_Work request_: The answer must consist of every line from the data that holds the string "Barreto".

_Dataset entries_:
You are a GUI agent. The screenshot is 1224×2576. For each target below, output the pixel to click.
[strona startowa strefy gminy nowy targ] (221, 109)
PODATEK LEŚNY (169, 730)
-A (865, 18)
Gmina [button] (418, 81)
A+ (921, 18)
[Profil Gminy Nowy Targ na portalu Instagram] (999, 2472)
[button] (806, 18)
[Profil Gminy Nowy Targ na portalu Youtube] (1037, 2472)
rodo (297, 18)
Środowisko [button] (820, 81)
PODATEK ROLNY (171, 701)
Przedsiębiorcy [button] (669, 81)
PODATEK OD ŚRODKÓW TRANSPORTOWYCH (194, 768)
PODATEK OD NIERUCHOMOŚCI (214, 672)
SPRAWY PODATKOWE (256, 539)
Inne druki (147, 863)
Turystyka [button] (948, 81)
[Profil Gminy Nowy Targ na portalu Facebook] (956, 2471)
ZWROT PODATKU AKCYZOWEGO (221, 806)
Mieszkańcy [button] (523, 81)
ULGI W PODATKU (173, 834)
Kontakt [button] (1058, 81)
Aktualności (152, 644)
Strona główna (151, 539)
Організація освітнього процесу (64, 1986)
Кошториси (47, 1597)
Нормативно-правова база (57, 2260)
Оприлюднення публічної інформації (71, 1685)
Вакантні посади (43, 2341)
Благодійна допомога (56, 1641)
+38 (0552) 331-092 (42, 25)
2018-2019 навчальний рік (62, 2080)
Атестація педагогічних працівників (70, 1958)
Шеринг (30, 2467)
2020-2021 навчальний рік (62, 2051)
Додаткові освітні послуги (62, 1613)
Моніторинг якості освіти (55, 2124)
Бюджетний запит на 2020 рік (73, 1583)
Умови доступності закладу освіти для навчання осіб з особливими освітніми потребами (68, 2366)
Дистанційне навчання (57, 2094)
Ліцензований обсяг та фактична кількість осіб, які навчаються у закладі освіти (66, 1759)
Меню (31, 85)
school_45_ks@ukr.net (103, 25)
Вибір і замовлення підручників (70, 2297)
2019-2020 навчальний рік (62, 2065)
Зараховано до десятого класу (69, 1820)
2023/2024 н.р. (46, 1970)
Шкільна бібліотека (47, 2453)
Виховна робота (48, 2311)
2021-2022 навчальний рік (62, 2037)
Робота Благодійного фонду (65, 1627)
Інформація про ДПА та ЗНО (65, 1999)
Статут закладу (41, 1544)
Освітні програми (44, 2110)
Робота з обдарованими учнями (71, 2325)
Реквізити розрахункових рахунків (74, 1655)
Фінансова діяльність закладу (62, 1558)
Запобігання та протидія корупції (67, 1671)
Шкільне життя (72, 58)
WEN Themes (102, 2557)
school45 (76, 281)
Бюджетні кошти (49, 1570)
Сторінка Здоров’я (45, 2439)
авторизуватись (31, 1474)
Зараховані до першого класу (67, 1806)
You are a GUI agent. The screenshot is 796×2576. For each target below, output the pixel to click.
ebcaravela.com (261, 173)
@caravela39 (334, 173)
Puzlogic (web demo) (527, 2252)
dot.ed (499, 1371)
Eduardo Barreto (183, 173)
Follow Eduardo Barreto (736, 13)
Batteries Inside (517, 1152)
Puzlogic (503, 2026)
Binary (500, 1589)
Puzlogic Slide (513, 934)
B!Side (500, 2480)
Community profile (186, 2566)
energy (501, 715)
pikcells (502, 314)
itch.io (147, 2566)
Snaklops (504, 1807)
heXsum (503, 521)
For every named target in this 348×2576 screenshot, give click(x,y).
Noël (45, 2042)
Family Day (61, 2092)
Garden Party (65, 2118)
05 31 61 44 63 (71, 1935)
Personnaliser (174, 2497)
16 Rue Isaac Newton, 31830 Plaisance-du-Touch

_Solution for this problem_:
Eduardo Barreto (183, 173)
Follow Eduardo Barreto (736, 13)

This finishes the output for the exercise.